- Task description
Take the records underneath and set them down exactly.

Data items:
[Start of Attachment]

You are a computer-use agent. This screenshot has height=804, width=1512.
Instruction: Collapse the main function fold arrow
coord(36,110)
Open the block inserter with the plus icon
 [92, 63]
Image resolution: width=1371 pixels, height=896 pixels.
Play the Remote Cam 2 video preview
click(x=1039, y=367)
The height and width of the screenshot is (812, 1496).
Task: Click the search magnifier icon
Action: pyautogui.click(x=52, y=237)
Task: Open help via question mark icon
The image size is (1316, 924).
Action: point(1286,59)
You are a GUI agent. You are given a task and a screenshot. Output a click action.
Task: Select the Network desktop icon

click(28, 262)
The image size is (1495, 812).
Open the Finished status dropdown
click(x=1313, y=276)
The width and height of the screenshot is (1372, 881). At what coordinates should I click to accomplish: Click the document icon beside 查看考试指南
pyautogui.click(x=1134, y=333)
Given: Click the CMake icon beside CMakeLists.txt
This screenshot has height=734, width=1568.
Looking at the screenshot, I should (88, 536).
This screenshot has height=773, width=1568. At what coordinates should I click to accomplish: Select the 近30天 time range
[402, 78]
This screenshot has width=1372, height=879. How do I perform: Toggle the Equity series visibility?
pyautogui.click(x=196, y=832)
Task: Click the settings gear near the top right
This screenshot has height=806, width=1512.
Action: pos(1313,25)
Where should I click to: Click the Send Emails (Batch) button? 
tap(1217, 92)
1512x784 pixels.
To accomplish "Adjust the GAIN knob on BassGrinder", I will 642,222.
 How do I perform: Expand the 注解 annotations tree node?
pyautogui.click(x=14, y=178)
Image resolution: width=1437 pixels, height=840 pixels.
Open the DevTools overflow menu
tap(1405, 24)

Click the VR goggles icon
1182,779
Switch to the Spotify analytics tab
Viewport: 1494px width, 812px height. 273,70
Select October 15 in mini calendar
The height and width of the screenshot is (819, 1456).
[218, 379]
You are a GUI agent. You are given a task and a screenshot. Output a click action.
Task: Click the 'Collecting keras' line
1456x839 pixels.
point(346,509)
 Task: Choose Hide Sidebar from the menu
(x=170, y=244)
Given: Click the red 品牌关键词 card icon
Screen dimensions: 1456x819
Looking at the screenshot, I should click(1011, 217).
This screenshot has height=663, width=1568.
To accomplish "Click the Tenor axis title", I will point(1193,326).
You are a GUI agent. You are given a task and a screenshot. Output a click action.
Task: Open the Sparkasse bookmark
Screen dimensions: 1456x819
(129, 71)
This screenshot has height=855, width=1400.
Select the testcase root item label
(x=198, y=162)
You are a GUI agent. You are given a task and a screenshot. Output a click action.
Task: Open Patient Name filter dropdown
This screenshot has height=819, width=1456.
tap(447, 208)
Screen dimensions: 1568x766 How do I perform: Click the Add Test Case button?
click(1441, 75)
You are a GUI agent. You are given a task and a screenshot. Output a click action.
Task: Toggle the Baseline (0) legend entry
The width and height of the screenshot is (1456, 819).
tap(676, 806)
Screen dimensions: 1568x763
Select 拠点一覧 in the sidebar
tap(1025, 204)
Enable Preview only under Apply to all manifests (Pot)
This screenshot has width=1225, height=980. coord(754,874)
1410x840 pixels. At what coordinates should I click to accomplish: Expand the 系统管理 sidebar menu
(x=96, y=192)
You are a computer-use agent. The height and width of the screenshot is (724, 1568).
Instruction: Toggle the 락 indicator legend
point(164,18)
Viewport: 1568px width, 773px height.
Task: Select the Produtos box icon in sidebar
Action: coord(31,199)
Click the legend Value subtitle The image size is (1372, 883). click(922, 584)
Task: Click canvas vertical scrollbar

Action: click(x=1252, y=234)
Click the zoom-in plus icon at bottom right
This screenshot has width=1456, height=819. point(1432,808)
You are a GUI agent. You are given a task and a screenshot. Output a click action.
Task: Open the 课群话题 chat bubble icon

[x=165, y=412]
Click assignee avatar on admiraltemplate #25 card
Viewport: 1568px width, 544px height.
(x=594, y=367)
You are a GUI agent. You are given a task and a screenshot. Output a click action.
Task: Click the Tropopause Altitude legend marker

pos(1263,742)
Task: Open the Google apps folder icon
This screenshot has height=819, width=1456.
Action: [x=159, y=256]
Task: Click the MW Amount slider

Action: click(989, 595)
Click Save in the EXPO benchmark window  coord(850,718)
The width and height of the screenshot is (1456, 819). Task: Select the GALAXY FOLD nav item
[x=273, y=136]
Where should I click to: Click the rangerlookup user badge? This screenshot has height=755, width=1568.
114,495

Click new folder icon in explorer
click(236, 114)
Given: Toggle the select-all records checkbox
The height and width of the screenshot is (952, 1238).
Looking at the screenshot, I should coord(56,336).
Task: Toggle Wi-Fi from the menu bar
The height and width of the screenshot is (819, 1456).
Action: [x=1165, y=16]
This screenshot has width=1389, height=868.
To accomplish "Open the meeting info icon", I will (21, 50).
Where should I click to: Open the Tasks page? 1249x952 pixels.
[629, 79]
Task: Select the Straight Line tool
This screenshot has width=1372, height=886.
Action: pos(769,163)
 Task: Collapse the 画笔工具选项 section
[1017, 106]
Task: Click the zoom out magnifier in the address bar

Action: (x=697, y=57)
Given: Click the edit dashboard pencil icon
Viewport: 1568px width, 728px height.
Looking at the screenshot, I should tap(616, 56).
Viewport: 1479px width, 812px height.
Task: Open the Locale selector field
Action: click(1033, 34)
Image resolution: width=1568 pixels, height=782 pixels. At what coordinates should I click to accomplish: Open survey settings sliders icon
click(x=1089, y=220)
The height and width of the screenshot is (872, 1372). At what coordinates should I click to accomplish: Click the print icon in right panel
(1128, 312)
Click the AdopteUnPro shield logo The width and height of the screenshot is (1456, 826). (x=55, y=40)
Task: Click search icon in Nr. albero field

[End of Attachment]

- Response area
You are a computer-use agent. This screenshot has height=804, width=1512.
Instruction: Collapse the main function fold arrow
coord(36,110)
Open the block inserter with the plus icon
 [92, 63]
Image resolution: width=1371 pixels, height=896 pixels.
Play the Remote Cam 2 video preview
click(x=1039, y=367)
The height and width of the screenshot is (812, 1496).
Task: Click the search magnifier icon
Action: pyautogui.click(x=52, y=237)
Task: Open help via question mark icon
The image size is (1316, 924).
Action: point(1286,59)
You are a GUI agent. You are given a task and a screenshot. Output a click action.
Task: Select the Network desktop icon

click(28, 262)
The image size is (1495, 812).
Open the Finished status dropdown
click(x=1313, y=276)
The width and height of the screenshot is (1372, 881). At what coordinates should I click to accomplish: Click the document icon beside 查看考试指南
pyautogui.click(x=1134, y=333)
Given: Click the CMake icon beside CMakeLists.txt
This screenshot has height=734, width=1568.
Looking at the screenshot, I should (88, 536).
This screenshot has height=773, width=1568. At what coordinates should I click to accomplish: Select the 近30天 time range
[402, 78]
This screenshot has width=1372, height=879. How do I perform: Toggle the Equity series visibility?
pyautogui.click(x=196, y=832)
Task: Click the settings gear near the top right
This screenshot has height=806, width=1512.
Action: pos(1313,25)
Where should I click to: Click the Send Emails (Batch) button? 
tap(1217, 92)
1512x784 pixels.
To accomplish "Adjust the GAIN knob on BassGrinder", I will 642,222.
 How do I perform: Expand the 注解 annotations tree node?
pyautogui.click(x=14, y=178)
Image resolution: width=1437 pixels, height=840 pixels.
Open the DevTools overflow menu
tap(1405, 24)

Click the VR goggles icon
1182,779
Switch to the Spotify analytics tab
Viewport: 1494px width, 812px height. 273,70
Select October 15 in mini calendar
The height and width of the screenshot is (819, 1456).
[218, 379]
You are a GUI agent. You are given a task and a screenshot. Output a click action.
Task: Click the 'Collecting keras' line
1456x839 pixels.
point(346,509)
 Task: Choose Hide Sidebar from the menu
(x=170, y=244)
Given: Click the red 品牌关键词 card icon
Screen dimensions: 1456x819
Looking at the screenshot, I should click(1011, 217).
This screenshot has height=663, width=1568.
To accomplish "Click the Tenor axis title", I will point(1193,326).
You are a GUI agent. You are given a task and a screenshot. Output a click action.
Task: Open the Sparkasse bookmark
Screen dimensions: 1456x819
(129, 71)
This screenshot has height=855, width=1400.
Select the testcase root item label
(x=198, y=162)
You are a GUI agent. You are given a task and a screenshot. Output a click action.
Task: Open Patient Name filter dropdown
This screenshot has height=819, width=1456.
tap(447, 208)
Screen dimensions: 1568x766 How do I perform: Click the Add Test Case button?
click(1441, 75)
You are a GUI agent. You are given a task and a screenshot. Output a click action.
Task: Toggle the Baseline (0) legend entry
The width and height of the screenshot is (1456, 819).
tap(676, 806)
Screen dimensions: 1568x763
Select 拠点一覧 in the sidebar
tap(1025, 204)
Enable Preview only under Apply to all manifests (Pot)
This screenshot has width=1225, height=980. coord(754,874)
1410x840 pixels. At what coordinates should I click to accomplish: Expand the 系统管理 sidebar menu
(x=96, y=192)
You are a computer-use agent. The height and width of the screenshot is (724, 1568).
Instruction: Toggle the 락 indicator legend
point(164,18)
Viewport: 1568px width, 773px height.
Task: Select the Produtos box icon in sidebar
Action: coord(31,199)
Click the legend Value subtitle The image size is (1372, 883). click(922, 584)
Task: Click canvas vertical scrollbar

Action: click(x=1252, y=234)
Click the zoom-in plus icon at bottom right
This screenshot has width=1456, height=819. point(1432,808)
You are a GUI agent. You are given a task and a screenshot. Output a click action.
Task: Open the 课群话题 chat bubble icon

[x=165, y=412]
Click assignee avatar on admiraltemplate #25 card
Viewport: 1568px width, 544px height.
(x=594, y=367)
You are a GUI agent. You are given a task and a screenshot. Output a click action.
Task: Click the Tropopause Altitude legend marker

pos(1263,742)
Task: Open the Google apps folder icon
This screenshot has height=819, width=1456.
Action: [x=159, y=256]
Task: Click the MW Amount slider

Action: click(989, 595)
Click Save in the EXPO benchmark window  coord(850,718)
The width and height of the screenshot is (1456, 819). Task: Select the GALAXY FOLD nav item
[x=273, y=136]
Where should I click to: Click the rangerlookup user badge? This screenshot has height=755, width=1568.
114,495

Click new folder icon in explorer
click(236, 114)
Given: Toggle the select-all records checkbox
The height and width of the screenshot is (952, 1238).
Looking at the screenshot, I should coord(56,336).
Task: Toggle Wi-Fi from the menu bar
The height and width of the screenshot is (819, 1456).
Action: [x=1165, y=16]
This screenshot has width=1389, height=868.
To accomplish "Open the meeting info icon", I will (21, 50).
Where should I click to: Open the Tasks page? 1249x952 pixels.
[629, 79]
Task: Select the Straight Line tool
This screenshot has width=1372, height=886.
Action: pos(769,163)
 Task: Collapse the 画笔工具选项 section
[1017, 106]
Task: Click the zoom out magnifier in the address bar

Action: (x=697, y=57)
Given: Click the edit dashboard pencil icon
Viewport: 1568px width, 728px height.
Looking at the screenshot, I should tap(616, 56).
Viewport: 1479px width, 812px height.
Task: Open the Locale selector field
Action: click(1033, 34)
Image resolution: width=1568 pixels, height=782 pixels. At what coordinates should I click to accomplish: Open survey settings sliders icon
click(x=1089, y=220)
The height and width of the screenshot is (872, 1372). At what coordinates should I click to accomplish: Click the print icon in right panel
(1128, 312)
Click the AdopteUnPro shield logo The width and height of the screenshot is (1456, 826). (x=55, y=40)
Task: Click search icon in Nr. albero field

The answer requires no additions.